Task brief: The word "tool": say how many lines of the data below contain it, and give the number alone.

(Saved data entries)
= = =
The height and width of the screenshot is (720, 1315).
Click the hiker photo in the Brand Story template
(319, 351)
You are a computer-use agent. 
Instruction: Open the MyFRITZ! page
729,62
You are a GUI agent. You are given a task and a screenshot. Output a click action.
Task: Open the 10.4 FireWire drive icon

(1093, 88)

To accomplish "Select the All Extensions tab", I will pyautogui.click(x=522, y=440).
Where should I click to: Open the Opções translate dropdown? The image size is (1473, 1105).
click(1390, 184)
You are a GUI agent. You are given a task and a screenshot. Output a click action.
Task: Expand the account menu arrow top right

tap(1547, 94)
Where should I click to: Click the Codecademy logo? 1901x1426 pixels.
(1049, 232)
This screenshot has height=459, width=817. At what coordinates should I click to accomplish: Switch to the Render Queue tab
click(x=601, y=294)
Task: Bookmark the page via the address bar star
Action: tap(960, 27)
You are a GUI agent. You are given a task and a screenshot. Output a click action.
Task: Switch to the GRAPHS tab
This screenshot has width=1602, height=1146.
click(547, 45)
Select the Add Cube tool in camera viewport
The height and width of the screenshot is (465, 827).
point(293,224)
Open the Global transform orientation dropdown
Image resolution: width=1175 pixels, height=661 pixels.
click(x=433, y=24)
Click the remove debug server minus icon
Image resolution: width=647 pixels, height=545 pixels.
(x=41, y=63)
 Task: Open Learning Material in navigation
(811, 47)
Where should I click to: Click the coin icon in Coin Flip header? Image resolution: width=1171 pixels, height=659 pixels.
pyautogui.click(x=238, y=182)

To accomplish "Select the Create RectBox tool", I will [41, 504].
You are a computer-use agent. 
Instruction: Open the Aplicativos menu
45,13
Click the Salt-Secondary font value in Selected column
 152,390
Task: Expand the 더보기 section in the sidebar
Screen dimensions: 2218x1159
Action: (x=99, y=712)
= = =
Problem solution: 2